Anandibai travelled to New York from Kolkata (Calcutta) by ship, chaperoned by two female English missionary acquaintances of the Thorborns. They helped her arrange her travel and ensured she would have appropriate chaperones with her for the journey. The Viceroy of India had contributed a total of 200 rupees to fund her education. In New York, Theodicia Carpenter, her American host, received her in June 1883. Anandibai wrote to the Woman's Medical College of Pennsylvania in Philadelphia, which was the second women's medical program in the world. She asked to be admitted to the school, indicating that she wanted to earn a medical degree because her "poor suffering country women...would rather die...than accept [medical aid] at the hands of a male physician”. Rachel Bodley, the dean of the college, enrolled her.

Anandibai began her medical training at age 19, making her one of the first Indian women to formally train in Western medicine. While studying in the United States, Anandibai faced many challenges adjusting to life abroad. She struggled with the cold climate, different food, and being far away from home. Even while studying Western medicine, she continued following many Hindu traditions. Researchers later described this balance between traditional Indian beliefs and Western education as an important part of her identity. Modern scholars have described Anandibai's journey to America an important moment in the history of women in medicine. At a time when very few Indian women were able to travel abroad for education, her decision to study medicine in the United States inspired many generations of women. Recent scholarship have studied the letters she wrote to India while studying in America. In her letters, she struggled with embracing the Western education versus maintaining her Hindu identity. Joshi remained committed to her Hindu traditions and values, choosing not to fully adopt Western customs despite societal pressure.
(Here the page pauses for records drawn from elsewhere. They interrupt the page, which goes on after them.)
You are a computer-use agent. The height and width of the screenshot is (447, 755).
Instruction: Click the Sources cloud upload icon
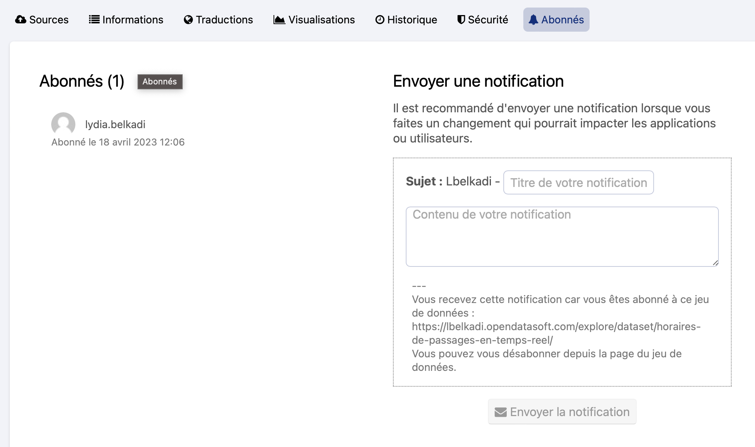(21, 20)
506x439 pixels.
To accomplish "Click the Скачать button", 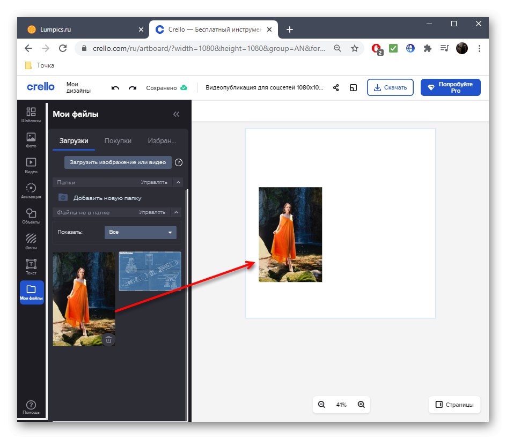I will click(x=390, y=87).
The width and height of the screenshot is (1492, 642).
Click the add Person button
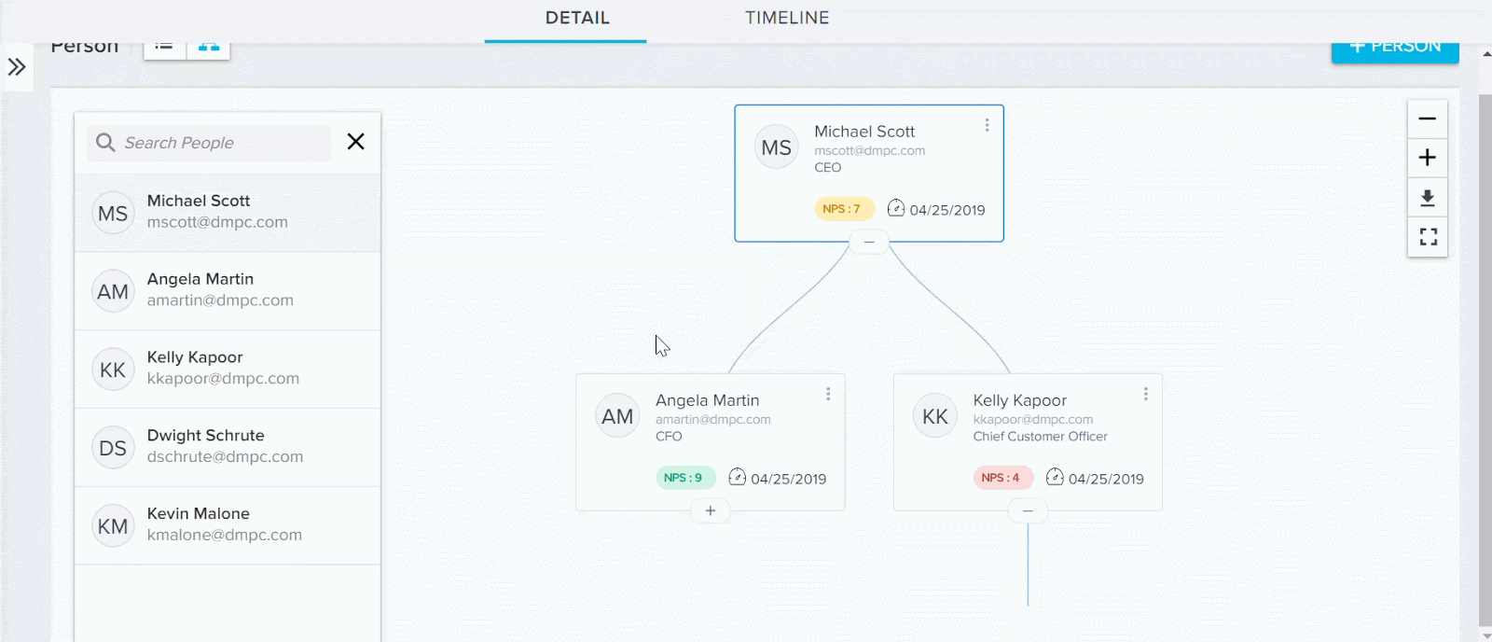1395,50
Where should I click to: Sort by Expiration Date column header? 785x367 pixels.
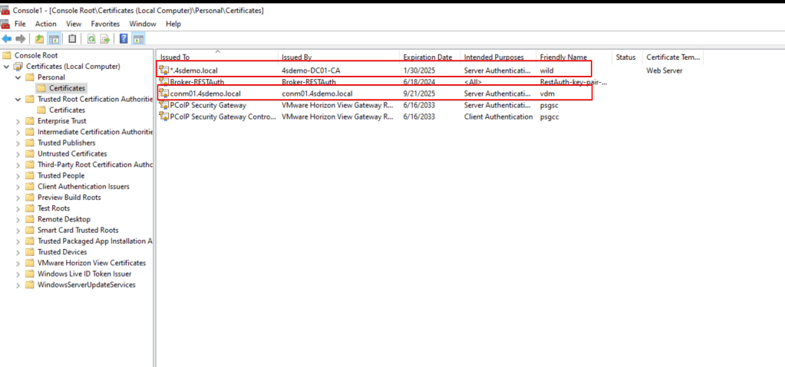(427, 57)
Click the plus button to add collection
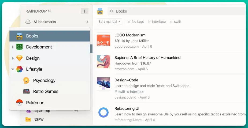The height and width of the screenshot is (128, 248). point(85,11)
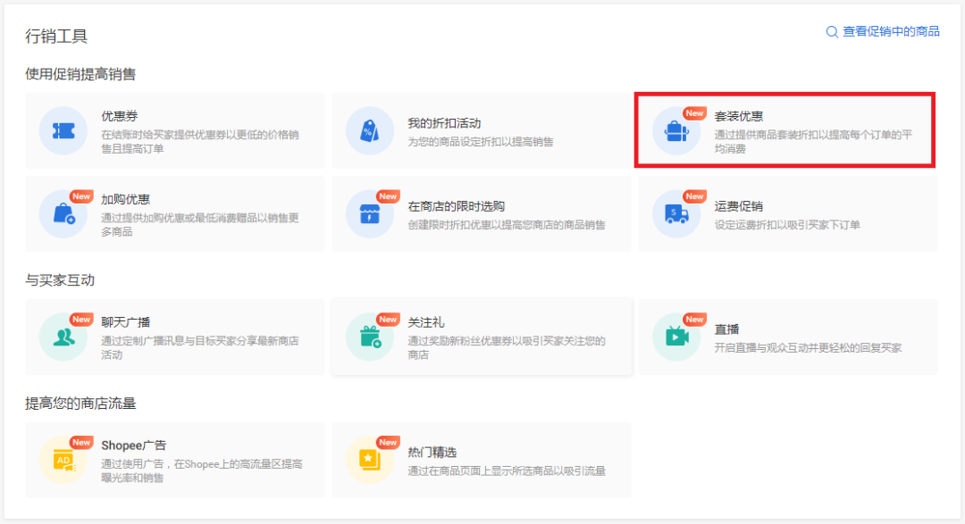The width and height of the screenshot is (965, 524).
Task: Click the 热门精选 star icon
Action: click(x=370, y=460)
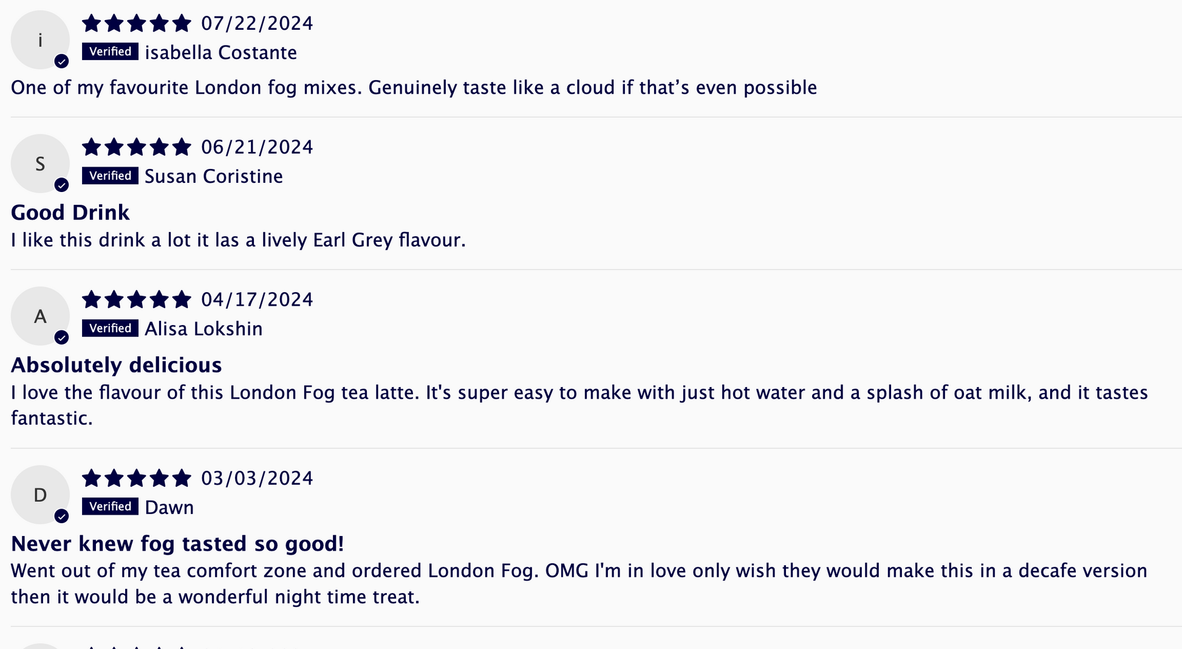Click reviewer name Alisa Lokshin

pos(203,329)
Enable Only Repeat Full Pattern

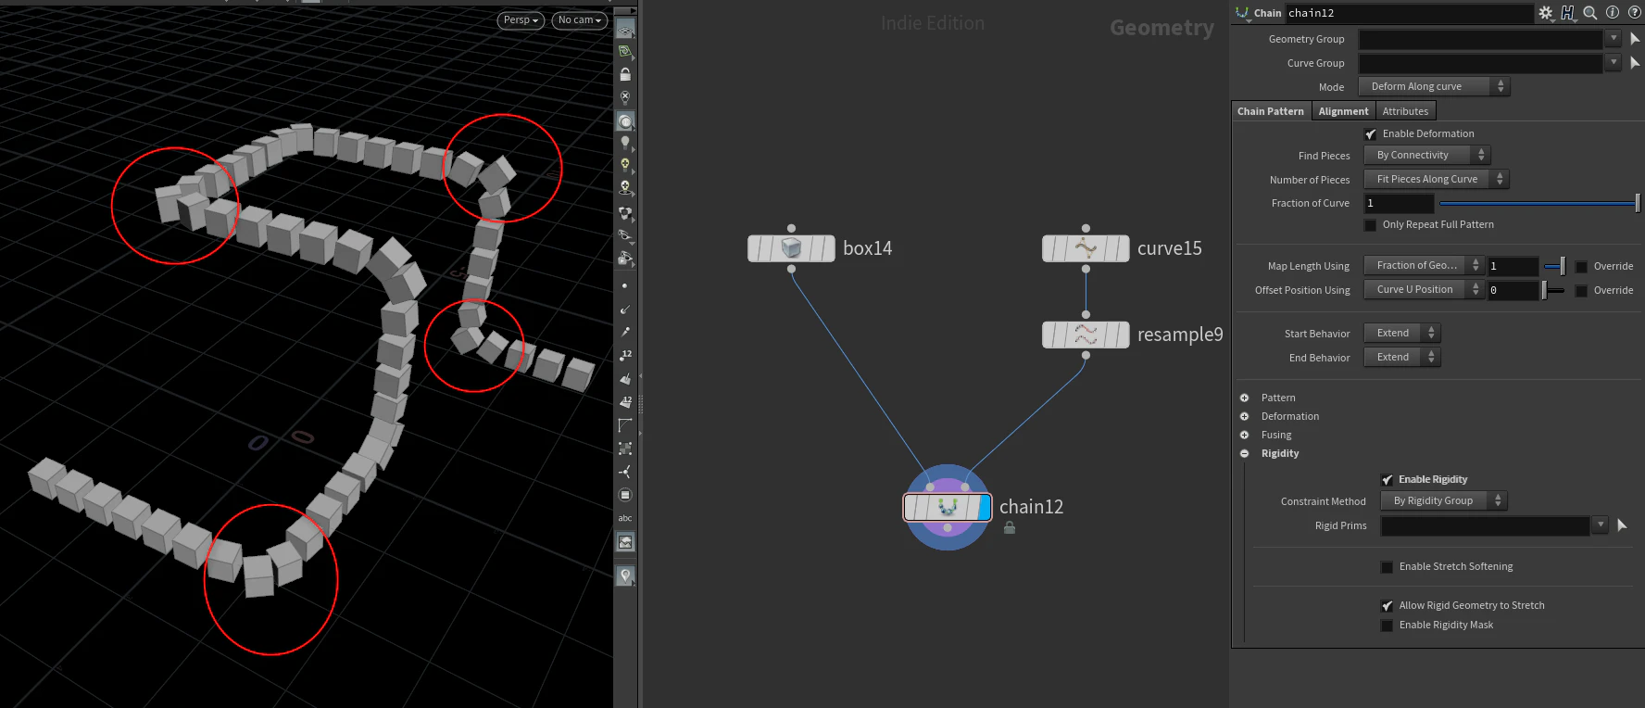click(1371, 225)
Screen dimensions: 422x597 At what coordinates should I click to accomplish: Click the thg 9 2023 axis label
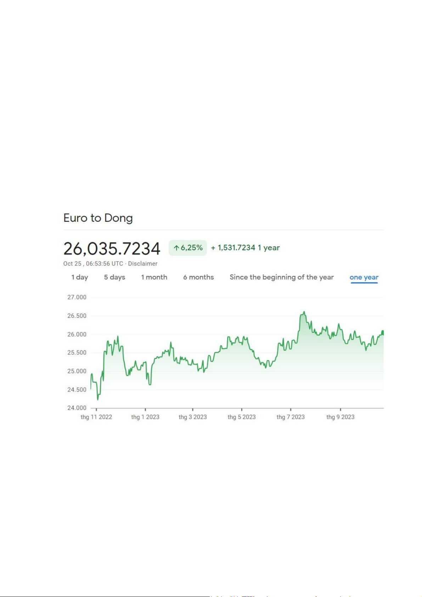(x=341, y=417)
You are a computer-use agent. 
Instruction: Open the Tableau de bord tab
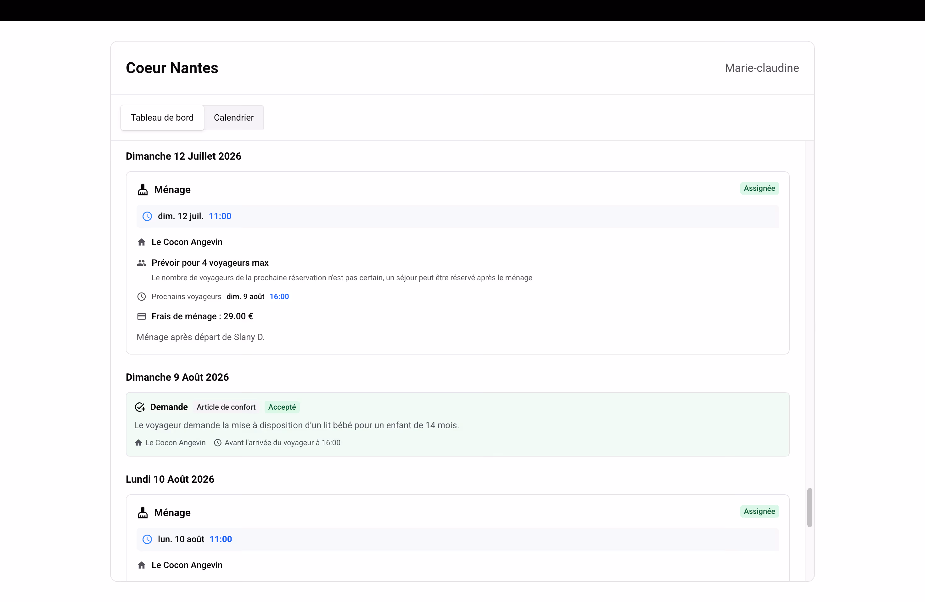pyautogui.click(x=162, y=117)
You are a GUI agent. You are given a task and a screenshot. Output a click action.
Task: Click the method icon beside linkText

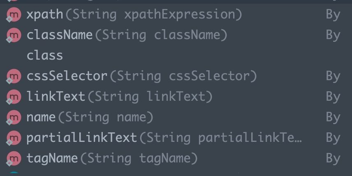click(14, 97)
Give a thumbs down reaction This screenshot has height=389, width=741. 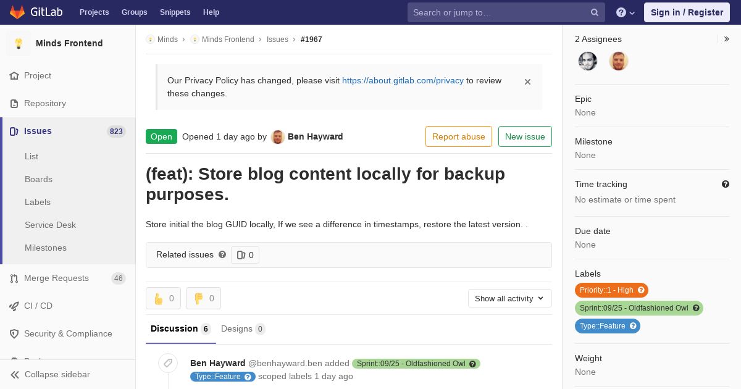point(203,298)
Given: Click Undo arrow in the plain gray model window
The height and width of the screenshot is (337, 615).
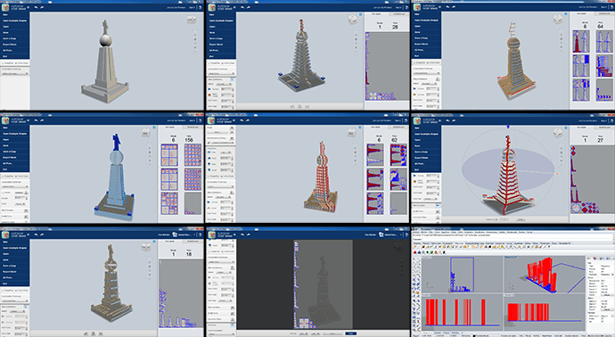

In America, her health worsened because of the cold weather and unfamiliar diet. She contracted tuberculosis. Nevertheless, she graduated with her medical degree on 11 March 1886 at twenty-one years old. Pandita Ramabai also came as a guest of honor. The topic of her thesis was "Obstetrics among the Aryan Hindus." The thesis incorporated references from classic Ayurvedic texts and American medical textbooks, showing her effort to bridge Indian and Western medical knowledge. Her achievement caught international attention, and even Queen Victoria sent Anandibai a congratulatory message on her graduation.

==Return to India==
On November 16, 1886, Anandibai returned to India and was welcomed with great admiration and celebration for her achievements. Her return was seen as a moment of national pride, especially for advocates of women's education and healthcare reform, Soon after, she was appointed as the physician-in-charge the female ward of the local Albert Edward Hospital.

== Death ==
Before she had the opportunity to begin her medical practice, Anandibai's health continued to deteriorate due to tuberculosis, which she contracted while in the United States. Anandibai died on 26 February 1887 in Pune, just weeks before turning 22. Years preceding her death, she was fatigued and felt constant weaknesses. Medicine was sent to her from America but there were no results so she kept studying medicine until her final days. Her death was mourned throughout India. Her ashes were sent to Theodicia Carpenter, who placed them in her family cemetery at the Poughkeepsie Rural Cemetery in Poughkeepsie, New York. The inscription states that Anandi Joshi was a Hindu Brahmin girl, the first Brahmin woman to receive education abroad and to obtain a medical degree.

== Modern views on Anandibai Joshi ==
In recent years, historians and researchers have continued studying Anandibai Joshi's life and accomplishments. Many scholars believe her story is important because she challenged traditional expectations for women during the nineteenth century. Historian Meera Kosambi wrote that Anandibai's speeches and letters showed early ideas about women's independence and education during a period when women's voices were often ignored.

Researchers have also studied the way Anandibai has been represented in biographies over time. Some biographies focused mainly on her marriage and personal life, while others highlighted her achievements in education and medicine. Some researchers believe the different ways Anandibais's stories were told reflected changing views on women's rights and feminism in India over time.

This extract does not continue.